In the Rain
by Helen Hyde
- Date:
- 1898
- Medium:
- Etching, with watercolor and pastel, on ivory wove paper
- Source:
- Art Institute of Chicago
Description
In the Rain, dated 1898, is among Helen Hyde's earliest fully realized woodblock prints and was produced shortly before her permanent relocation to Tokyo in 1899. By this date she had completed her European training under Felix Regamey in Paris and had begun the deliberate study of Japanese print technique that would define her career. The subject, a figure walking through rain, belongs to a tradition Hyde knew well from the rain prints of Utagawa Hiroshige and the night-rain compositions of Kobayashi Kiyochika, both of whom treated the diagonal pattern of falling rain as a graphic device that flattens space. Her American Japonisme is announced in this transposition; rather than illustrating an Asian subject in Western technique, Hyde set out to learn the Japanese woodblock idiom itself, a path that would lead to her becoming a [shin-hanga](/glossary/shin-hanga) precursor through fifteen years of subsequent collaboration with Japanese carvers and printers in the traditional [ukiyo-e](/glossary/ukiyo-e) workshop system.
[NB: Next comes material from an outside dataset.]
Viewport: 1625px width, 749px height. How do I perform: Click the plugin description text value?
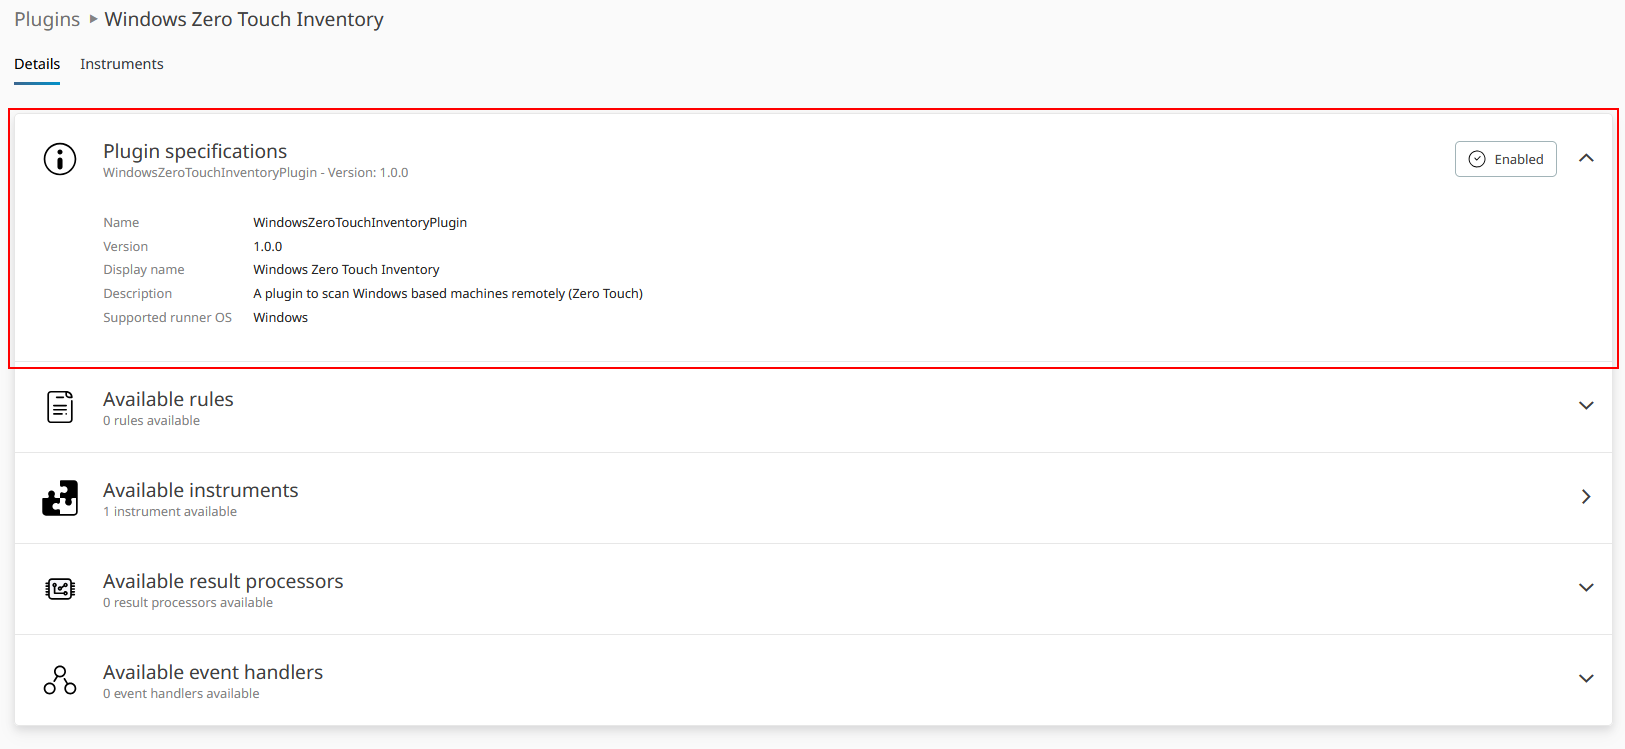(x=448, y=294)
Held by the Art Institute of Chicago, which preserves the most significant institutional collection of Hyde's prints, In the Rain demonstrates the technical confidence she possessed before even arriving in Tokyo. Within a year of completing this print she would begin formal study with Kano Tomonobu and commission carvers and printers to execute her designs through authentic multi-block color techniques. The print also documents the moment American Japonisme moved from decorative borrowing toward authentic technical engagement, the same trajectory that would soon allow Watanabe Shozaburo to formalize the shin-hanga movement around 1915, two decades after this work was first printed.